### Given text

Exploring Oral Health Symptoms, Issues and Solutions

When You Should Take Your Child to a Dentist Between Routine Appointments

Regular dental check-ups are an essential part of your child's health care, and you should start taking them to a children's dentist as soon as that first tooth starts to appear. As long as you keep up with your child's regular appointments, it's the best thing you can do to ensure their teeth and gums stay healthy.

Sometimes, though, things happen that mean you should see a dentist in between routine check-ups. As an adult, you'll usually know when you need to go for your own teeth, but it can be more difficult to tell with your child.

Although you should always use your judgement and book an appointment whenever anything seems amiss, here are some of the common reasons to take your child to the dentist.

They're not getting the hang of brushing

You should always supervise your child brushing their teeth until you're confident they've learned to do it properly. This can take a while, and many children don't quite get it until they're as old as eight.

If your child doesn't seem to be getting it, however, you can see your dentist for advice. There are suggestions they can make to help your child, and maybe different products that can make it easier.

Their teeth don't seem to be developing normally

If your child hasn't started growing their first teeth by the time they're a year old, it's a good idea to have a dentist take a look. It's probably nothing to worry about, but having a professional check things out will give you peace of mind.

### Tasks to perform
A) Reproduce the portion of the article on children's dental visits starting with "Exploring Oral Health" and going on through "with your child.".
B) According to the article on children's dental visits, when should a parent begin taking a child to a children's dentist?
C) Write the next part of the article on children's dental visits, picking up after its final sentence.

### Data for review

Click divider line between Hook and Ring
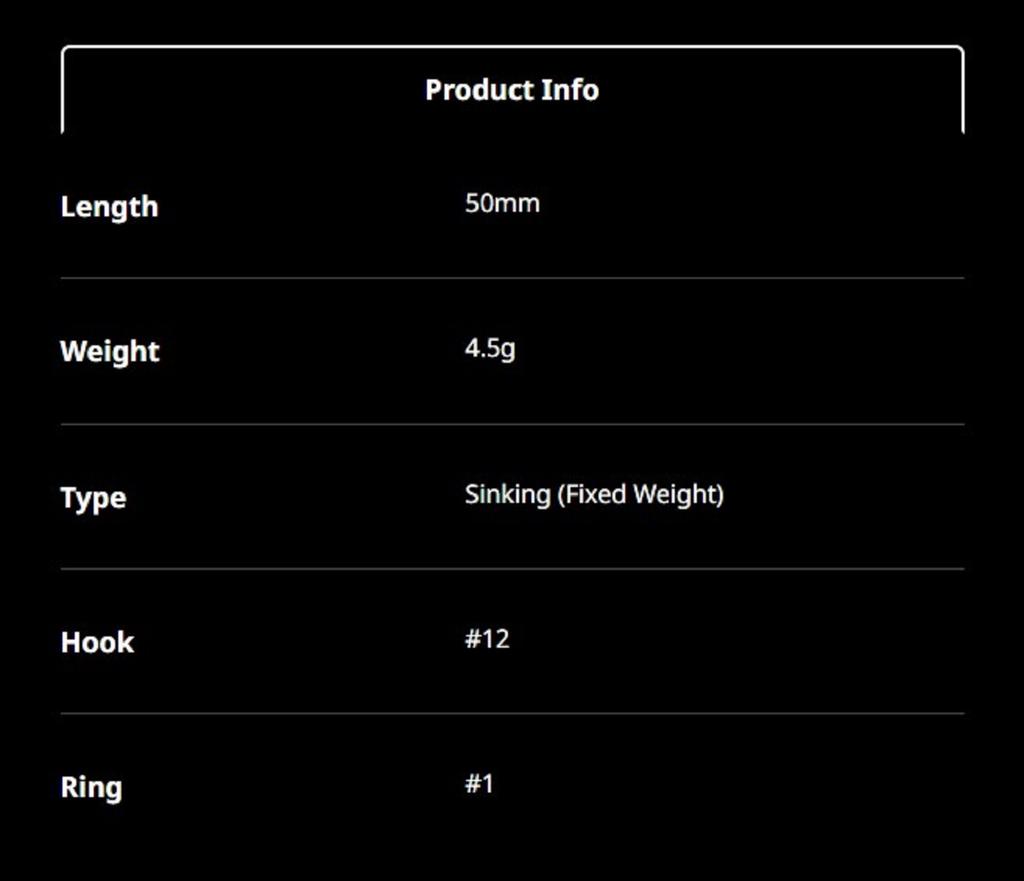The image size is (1024, 881). (x=512, y=713)
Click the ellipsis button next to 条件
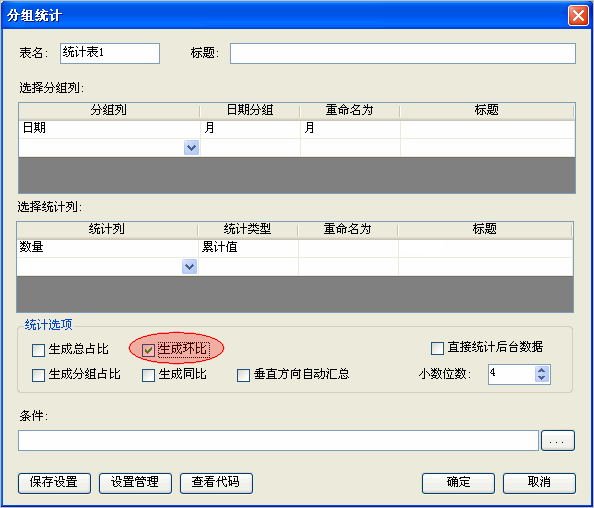The width and height of the screenshot is (594, 508). [x=558, y=441]
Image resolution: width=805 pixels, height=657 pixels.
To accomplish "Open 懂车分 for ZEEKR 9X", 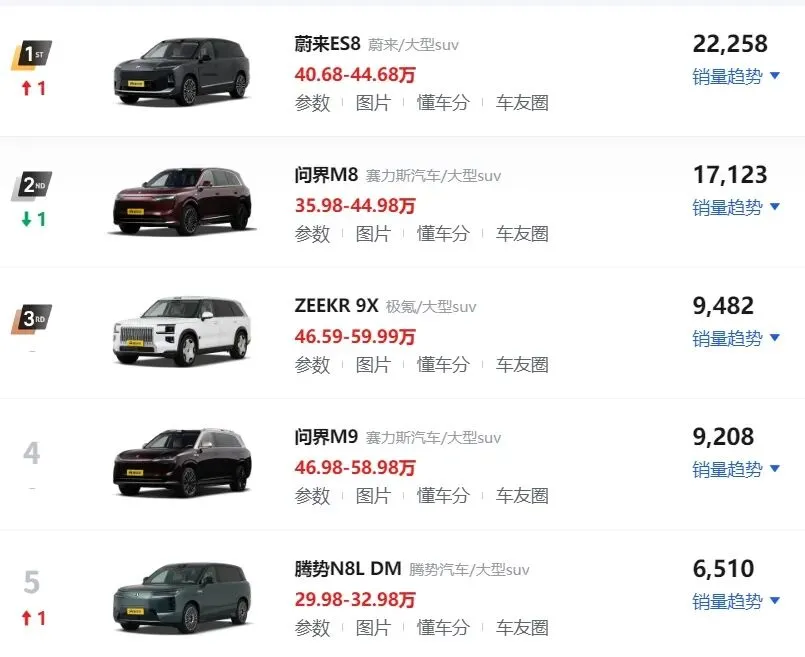I will (443, 364).
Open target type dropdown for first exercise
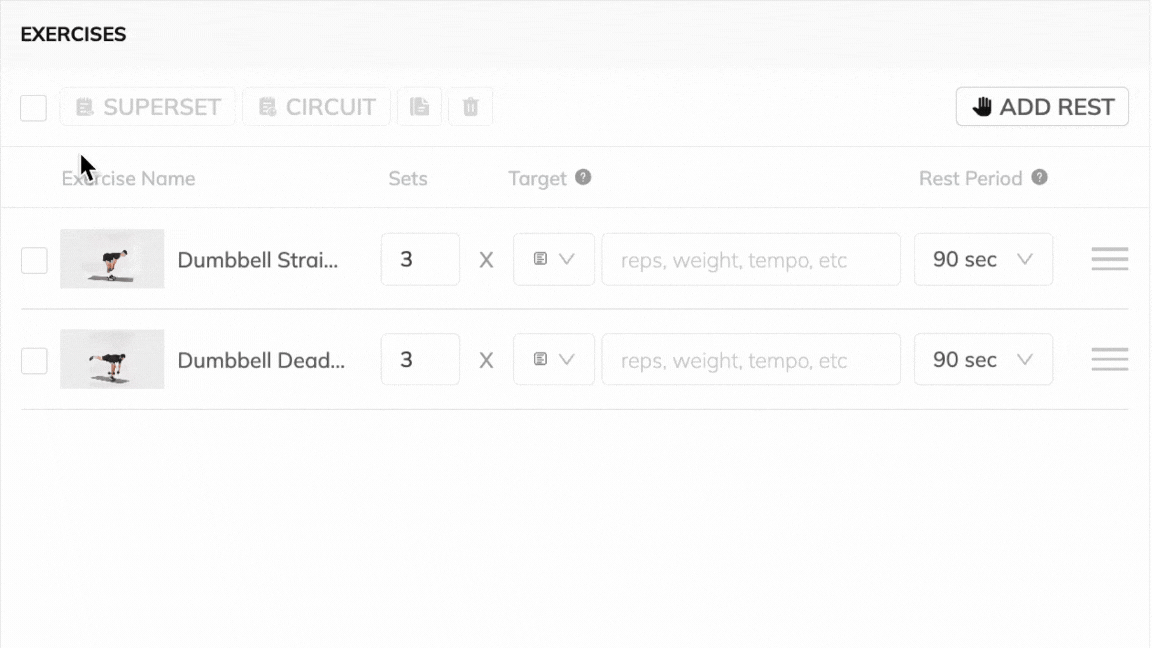Image resolution: width=1152 pixels, height=648 pixels. coord(554,259)
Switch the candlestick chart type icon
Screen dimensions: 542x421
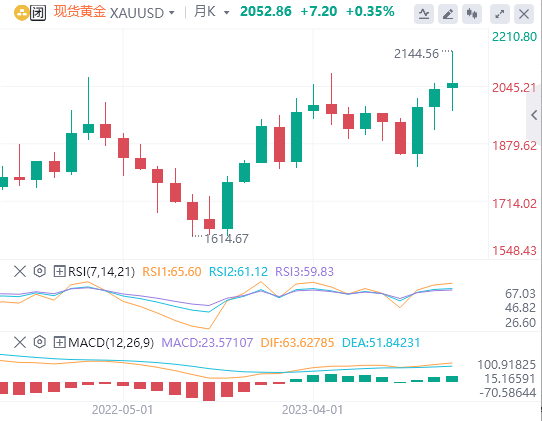[x=472, y=14]
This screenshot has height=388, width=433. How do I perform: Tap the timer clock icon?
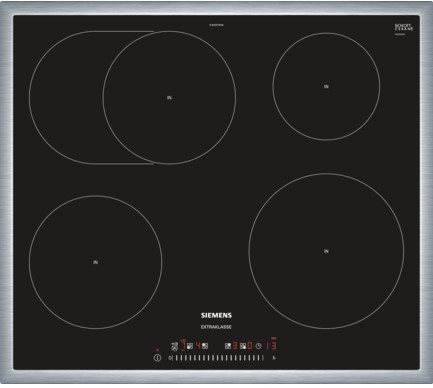(x=258, y=346)

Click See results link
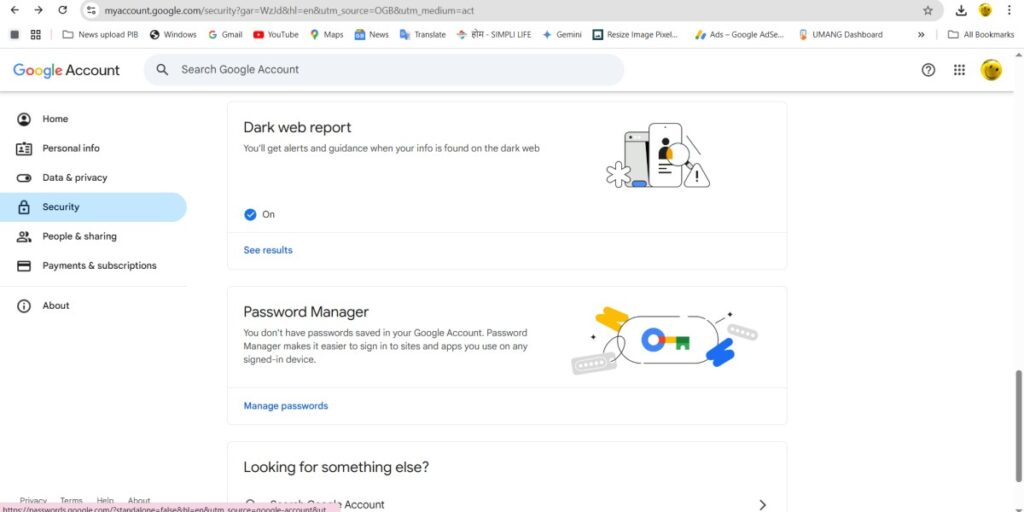[x=268, y=250]
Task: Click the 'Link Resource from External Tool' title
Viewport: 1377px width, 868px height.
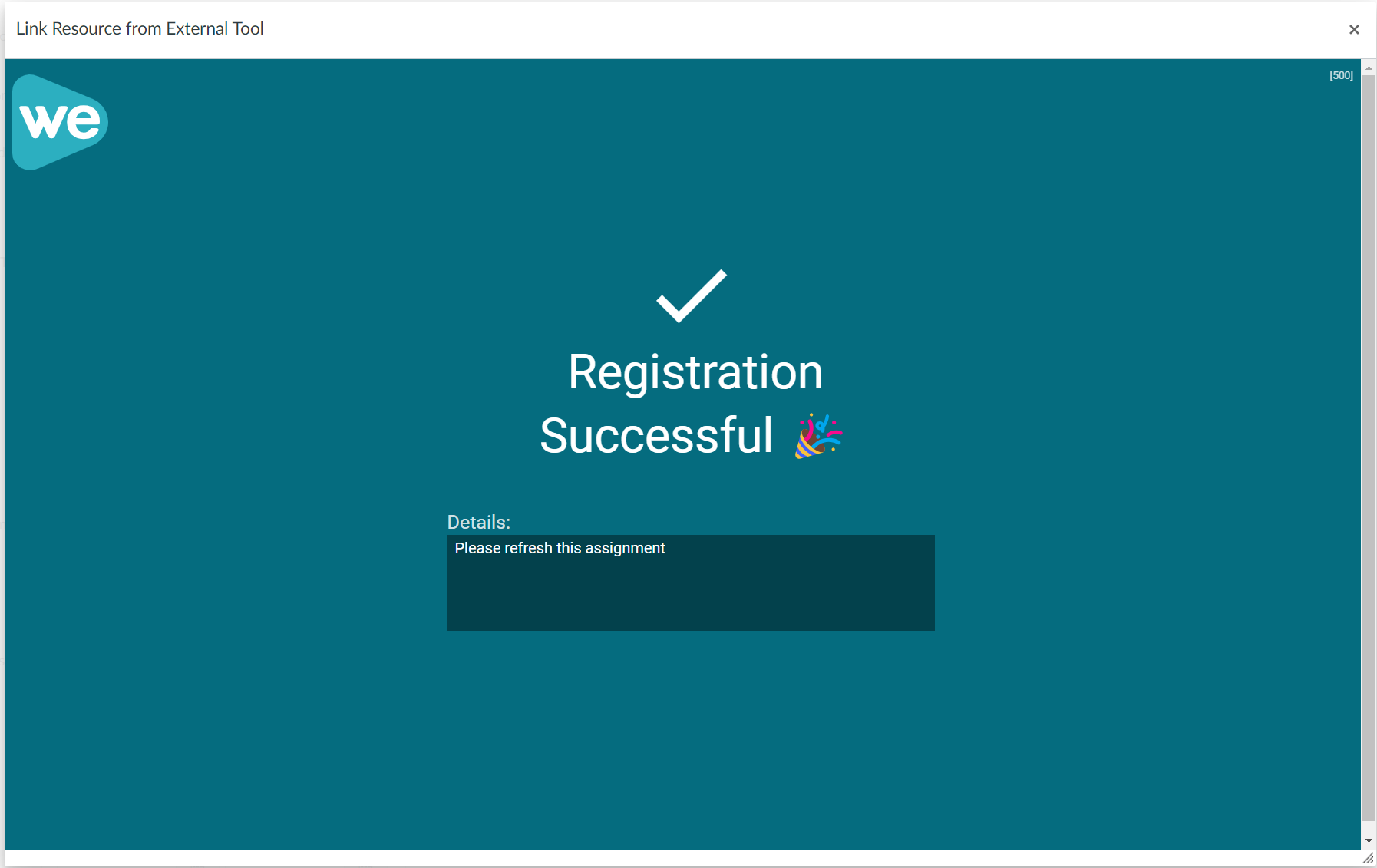Action: (140, 28)
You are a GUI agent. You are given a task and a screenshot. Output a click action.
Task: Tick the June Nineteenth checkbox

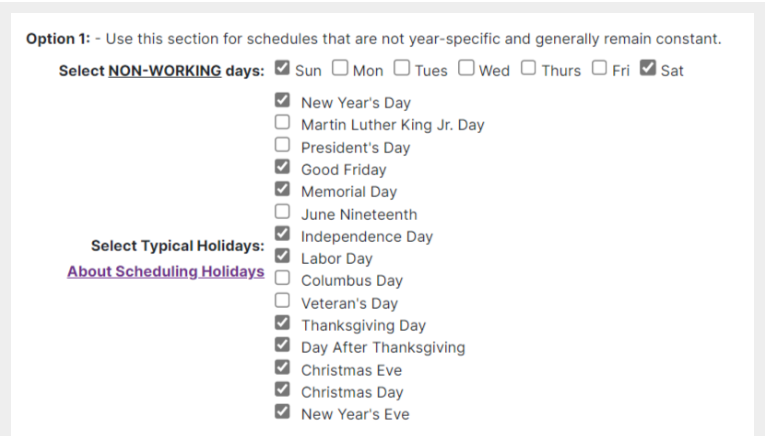point(282,212)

### Outputs for the tasks
A)
Exploring Oral Health Symptoms, Issues and Solutions

When You Should Take Your Child to a Dentist Between Routine Appointments

Regular dental check-ups are an essential part of your child's health care, and you should start taking them to a children's dentist as soon as that first tooth starts to appear. As long as you keep up with your child's regular appointments, it's the best thing you can do to ensure their teeth and gums stay healthy.

Sometimes, though, things happen that mean you should see a dentist in between routine check-ups. As an adult, you'll usually know when you need to go for your own teeth, but it can be more difficult to tell with your child.

B) As soon as the child's first tooth starts to appear.

C)
Similarly, if the child's adult teeth don't start coming through by the time they turn eight, it's worth getting them checked out.

There's teeth grinding or excessive thumb sucking

Children grind their teeth for all sorts of reasons, but it's not usually too frequent, and it tends to stop as quickly as it began. If it seems excessive and you're worried, make an appointment with your child's dentist.

Many children suck their thumbs when they're small, and they normally grow out of it. If they're still doing it when they turn five and it seems to be a lot of the time, a dentist should check it's not affecting the alignment of their teeth.

They've been through a period of having a bad diet

One of the best things you can do for your child's teeth is to severely limit sugar in their diet, which goes a long way towards preventing tooth decay.

If your child has recently had a lot of sweets or sugary soft drinks, you should make their next dentist appointment early, just to make sure there's no damage.